TEXTAUSZUG
● ● ●

Freut euch also über tolle Titel und die dazugehörigen Liebesbekundungen und vergesst bitte auch nicht, eure persönlichen „5 aus 16“ in unserem schönen Forum zu hinterlassen. Sonst hätten wir das Thema ganz umsonst aufgemacht.


Layers of Fear

Layers of Fear
In letzter Zeit habe ich eine Vorliebe für (Indie-)Horrorspiele entwickelt, die mich selbst verwundert, schließlich bin ich schreckhaft wie ein Chihuahua an Silvester. Aber ich finde einfach immer mehr Gefallen an intensiven, atmosphärischen Spielerfahrungen, und davon hält das Genre naturgemäß sehr viele bereit. Am meisten hat mich in diesem Jahr Layers of Fear beeindruckt. Das First-Person-Adventure bedient sich thematisch bei Oscar Wildes Wahnsinnsroman The Picture of Dorian Gray und vermengt Kunstgeschichte mit Familiendrama, Abhängigkeit und psychischer Krankheit – klassischen Horrorthemen also, die man so ähnlich schon anderswo gesehen hat. Um nicht zu sagen: überall.

● ● ●

GEGEBENE DATEN
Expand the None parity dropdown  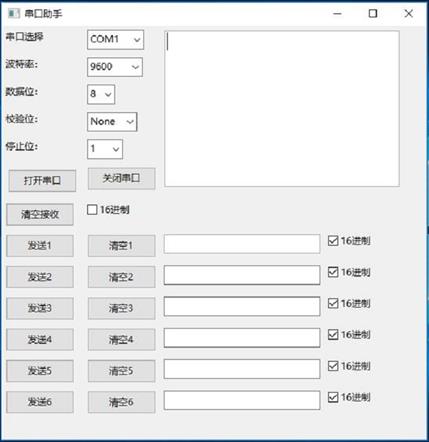click(x=112, y=122)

● ● ●

AUFGABEN
A: Welchem Roman entnimmt Layers of Fear laut dem Textauszug seine Thematik?
B: Gib eine Passage aus dem Textauszug wortgetreu wieder. Sie beginnt bei den Worten „Freut euch also“ und endet nach „ganz umsonst aufgemacht.“.

LÖSUNGEN
A: Oscar Wildes Roman The Picture of Dorian Gray.

B:
Freut euch also über tolle Titel und die dazugehörigen Liebesbekundungen und vergesst bitte auch nicht, eure persönlichen „5 aus 16“ in unserem schönen Forum zu hinterlassen. Sonst hätten wir das Thema ganz umsonst aufgemacht.